The Digital Journalist
Adagio

by Roger Richards

The photographer, weary from seeing so much, closes his eyes. The time has come to rest.

Before him were two paths, and he has chosen. A chance to avoid a life of chasing ghosts. Few speak of this out of fear; they just keep going. Their self-deception is no more effective than potions to numb the pain. None but a few can do this work for long, and keep their souls intact. The ones who lose, lose it all.

For soon there is no turning back.

Sabrina and Justin, spring 2004.

Roger Richards
The photographer awakens. A journey begun long ago reaches a place where the laughter of children defines his life.

It has come to this. His large and proud clan, now scattered to the ends of the earth because of violence and folly, its name living in the future only through a small boy and girl.

They are now his life purpose.

His wife, their mother, is too from a family torn apart by war, on another side of the world. Her father, a man of languages and culture, keeps the family alive despite a brutality as the world only stands aside and watches. Four years of cold, fear and deprivation leave a mark, but also make him stronger.

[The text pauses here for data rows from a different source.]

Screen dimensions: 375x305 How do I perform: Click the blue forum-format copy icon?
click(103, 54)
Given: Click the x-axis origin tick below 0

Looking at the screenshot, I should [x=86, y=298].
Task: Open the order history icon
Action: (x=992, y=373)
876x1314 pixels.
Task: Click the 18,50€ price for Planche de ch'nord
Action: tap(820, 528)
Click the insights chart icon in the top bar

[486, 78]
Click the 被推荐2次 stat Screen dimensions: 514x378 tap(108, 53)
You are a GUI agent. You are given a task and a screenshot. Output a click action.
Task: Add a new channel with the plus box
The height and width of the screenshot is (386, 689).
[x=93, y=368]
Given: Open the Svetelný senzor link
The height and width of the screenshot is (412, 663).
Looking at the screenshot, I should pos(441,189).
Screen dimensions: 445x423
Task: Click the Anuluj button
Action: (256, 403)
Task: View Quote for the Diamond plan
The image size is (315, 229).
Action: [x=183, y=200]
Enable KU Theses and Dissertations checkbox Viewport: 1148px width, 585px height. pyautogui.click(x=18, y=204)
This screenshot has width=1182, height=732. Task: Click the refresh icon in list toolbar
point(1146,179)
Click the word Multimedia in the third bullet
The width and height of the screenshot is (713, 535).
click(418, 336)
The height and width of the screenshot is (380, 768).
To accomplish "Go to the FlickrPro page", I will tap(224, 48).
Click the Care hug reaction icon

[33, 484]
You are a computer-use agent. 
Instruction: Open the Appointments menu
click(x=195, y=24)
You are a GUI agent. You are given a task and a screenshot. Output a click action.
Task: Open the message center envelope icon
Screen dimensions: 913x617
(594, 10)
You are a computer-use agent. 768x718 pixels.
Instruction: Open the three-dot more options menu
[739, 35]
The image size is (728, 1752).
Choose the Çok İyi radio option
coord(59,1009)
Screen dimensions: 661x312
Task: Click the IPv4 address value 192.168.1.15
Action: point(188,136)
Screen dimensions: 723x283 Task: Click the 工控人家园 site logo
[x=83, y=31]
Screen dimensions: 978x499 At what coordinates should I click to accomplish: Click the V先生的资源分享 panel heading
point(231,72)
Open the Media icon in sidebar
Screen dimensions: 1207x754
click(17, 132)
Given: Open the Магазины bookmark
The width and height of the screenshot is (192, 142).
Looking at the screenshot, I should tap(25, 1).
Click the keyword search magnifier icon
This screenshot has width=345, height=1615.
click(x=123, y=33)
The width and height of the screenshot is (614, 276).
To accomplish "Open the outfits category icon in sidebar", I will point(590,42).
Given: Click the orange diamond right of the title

Di and Justin, summer 2004.

Roger Richards
The photographer’s reality is now that of daily life, requiring as much resolve as he ever needed before. His cameras, put away for a time, are picked up again. A second look at the world, through different eyes.

He photographs now only for himself. He searches for his truth in the quotidian. Too many illusions and lies before. No more, he vows; that is no longer a luxury he can accept. The days are too short.

The photographer knows it’s impossible to return to the other life. For he has been marked; the face of each child in misery has now become as his own flesh and blood.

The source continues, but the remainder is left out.